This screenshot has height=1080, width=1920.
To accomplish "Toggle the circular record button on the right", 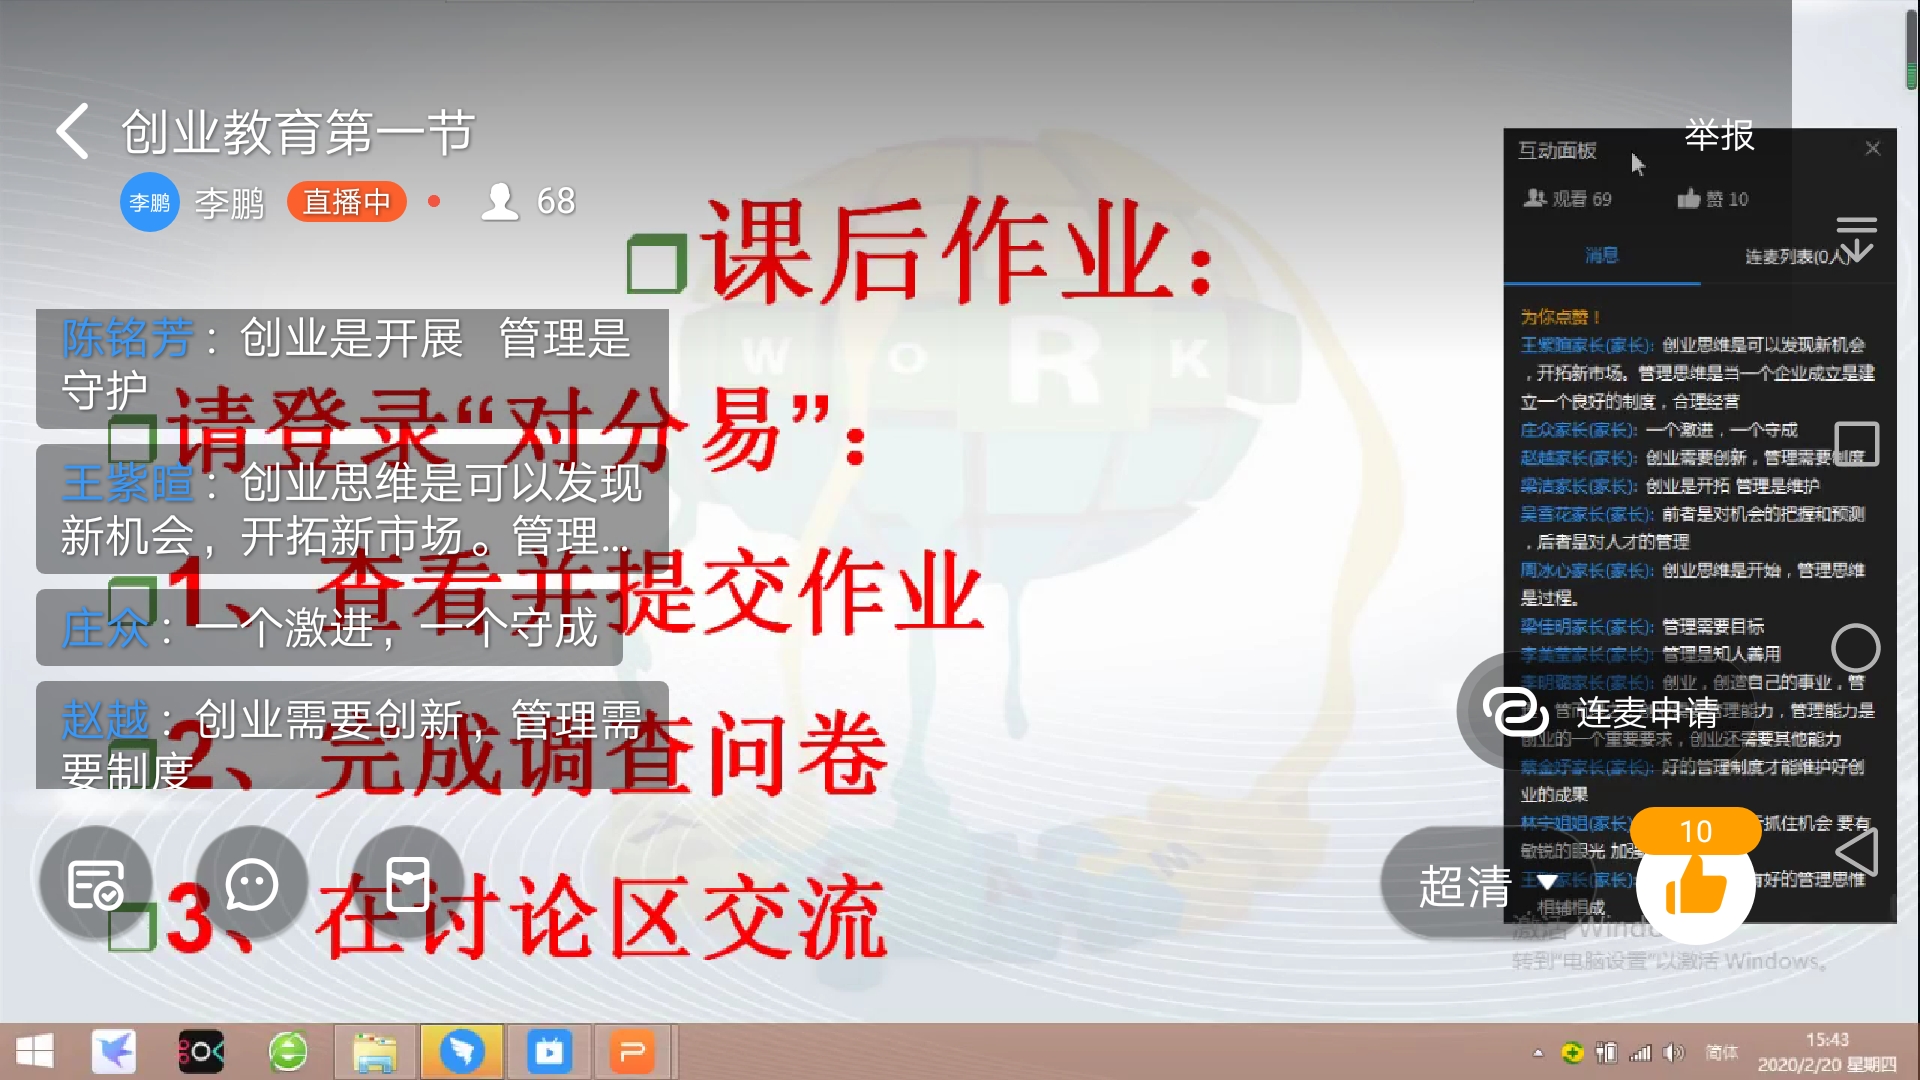I will [x=1856, y=648].
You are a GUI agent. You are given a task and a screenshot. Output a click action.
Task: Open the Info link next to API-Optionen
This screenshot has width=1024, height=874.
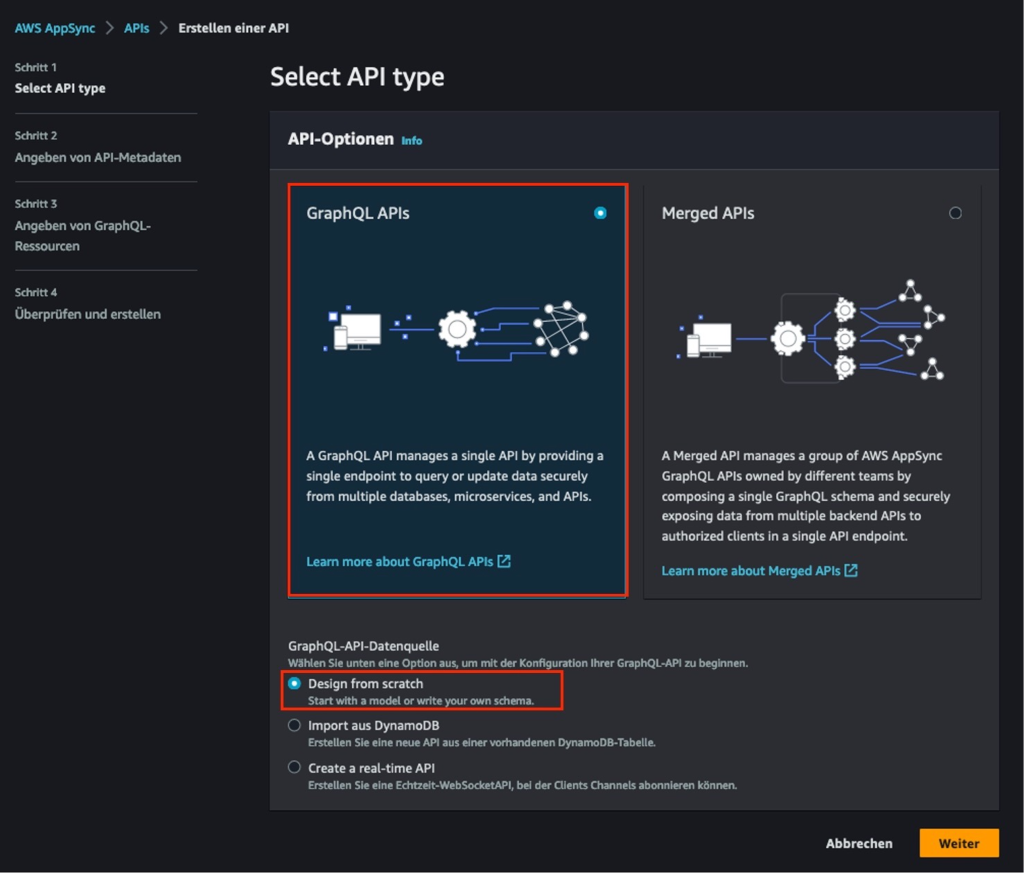pos(412,141)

■ **Challenge**:
Quote word for word the lines of the records from the line containing "You are a GUI" through the end of the records, leaving out the pictures.

■ **Written solution**:
You are a GUI agent. You are given a task and a screenshot. Output a click action.
Task: Open the Info link next to API-Optionen
This screenshot has width=1024, height=874.
pos(412,141)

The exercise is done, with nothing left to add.